The path to scaling grassroots innovations on NCDs hence requires capacity-building on both sides and from the very beginning. The needs highlighted by innovators must be reflected in government priority- and demand-setting exercises. Common spaces and platforms can help identify and assess innovations that are fit-for-purpose and scalable. A practical scaling pathway must be articulated with roles for innovators and policymakers alike, including strategies for sustainable financing, monitoring and impact evaluation, with the goal of institutionalizing innovative practices in national NCD programmes.

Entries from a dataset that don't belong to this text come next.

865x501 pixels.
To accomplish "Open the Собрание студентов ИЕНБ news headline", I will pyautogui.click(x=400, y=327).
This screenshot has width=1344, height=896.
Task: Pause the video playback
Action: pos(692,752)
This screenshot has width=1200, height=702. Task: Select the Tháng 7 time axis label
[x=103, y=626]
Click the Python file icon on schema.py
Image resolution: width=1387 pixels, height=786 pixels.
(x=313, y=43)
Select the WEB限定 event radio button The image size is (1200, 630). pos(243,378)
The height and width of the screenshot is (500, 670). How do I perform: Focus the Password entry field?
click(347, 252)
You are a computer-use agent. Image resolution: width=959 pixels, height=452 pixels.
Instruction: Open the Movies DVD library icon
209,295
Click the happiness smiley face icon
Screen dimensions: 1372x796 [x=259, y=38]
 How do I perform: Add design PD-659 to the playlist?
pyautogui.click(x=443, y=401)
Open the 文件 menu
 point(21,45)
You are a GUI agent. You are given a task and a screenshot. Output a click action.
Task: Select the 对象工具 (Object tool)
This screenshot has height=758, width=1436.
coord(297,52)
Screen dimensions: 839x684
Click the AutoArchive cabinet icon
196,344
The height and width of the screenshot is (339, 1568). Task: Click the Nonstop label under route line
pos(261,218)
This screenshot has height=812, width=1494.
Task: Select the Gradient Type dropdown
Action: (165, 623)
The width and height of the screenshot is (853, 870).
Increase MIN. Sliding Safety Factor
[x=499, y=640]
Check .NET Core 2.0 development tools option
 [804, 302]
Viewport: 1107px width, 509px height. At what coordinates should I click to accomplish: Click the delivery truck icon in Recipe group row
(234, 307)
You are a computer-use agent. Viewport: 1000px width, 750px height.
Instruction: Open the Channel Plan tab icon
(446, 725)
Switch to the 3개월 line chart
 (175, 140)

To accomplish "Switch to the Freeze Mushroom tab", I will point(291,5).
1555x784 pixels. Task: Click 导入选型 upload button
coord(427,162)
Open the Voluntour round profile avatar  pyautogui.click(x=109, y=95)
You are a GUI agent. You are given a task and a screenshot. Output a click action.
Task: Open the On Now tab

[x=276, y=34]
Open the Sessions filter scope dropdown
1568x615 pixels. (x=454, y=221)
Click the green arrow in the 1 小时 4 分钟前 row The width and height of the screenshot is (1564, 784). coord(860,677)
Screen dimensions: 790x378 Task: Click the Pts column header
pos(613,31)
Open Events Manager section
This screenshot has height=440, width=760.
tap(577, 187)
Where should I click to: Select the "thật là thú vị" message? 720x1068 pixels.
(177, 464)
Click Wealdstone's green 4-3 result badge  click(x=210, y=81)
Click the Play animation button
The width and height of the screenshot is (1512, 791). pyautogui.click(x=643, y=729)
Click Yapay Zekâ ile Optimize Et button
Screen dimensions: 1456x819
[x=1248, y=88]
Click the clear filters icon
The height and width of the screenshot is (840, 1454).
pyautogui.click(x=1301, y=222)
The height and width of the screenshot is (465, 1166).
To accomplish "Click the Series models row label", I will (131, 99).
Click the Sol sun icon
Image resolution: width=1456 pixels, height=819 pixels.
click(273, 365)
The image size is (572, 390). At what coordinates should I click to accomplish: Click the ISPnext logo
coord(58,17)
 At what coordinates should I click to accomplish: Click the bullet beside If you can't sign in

The “Mountain Model” provides a guide to common challenges and insights to government engagement of health innovations. To further enhance and contextualize this guide to the realities of scaling grassroots innovations on NCDs, the NCD Lab will launch a series of activities over the next few years, including workshops, case studies and expert dialogues to build knowledge on what a scaling pathway can look like for a grassroots innovators - from reducing obesity in rural Kenya or countering the commercial determinants of diabetes in low-income neighbourhoods in San Francisco.
Background
Noncommunicable diseases (NCDs) are among the world’s most urgent and complex health challenges. Cancer, diabetes, cardiovascular disease, chronic respiratory disease and mental health conditions account for over 74% of all global deaths, and their complex risk factors are often intertwined with the negative impacts of additional determinants of health. NCDs are also a matter of equity, as the vast majority of the 17 million premature NCD-related deaths every year occur in lower- and middle-income countries.
Contextualizing and scaling proven, cost-effective interventions such as the “NCD best buys” remains a priority, but innovative solutions are urgently needed to fast-track progress and avert millions of preventable deaths from NCDs.
The recent World Health Innovation Forum in Vizag, India explored strategies to sustainably scale health innovations through the public sector. This article presents the third of three takeaways on why and how grassroots innovations addressing NCDs can be a part of the solution.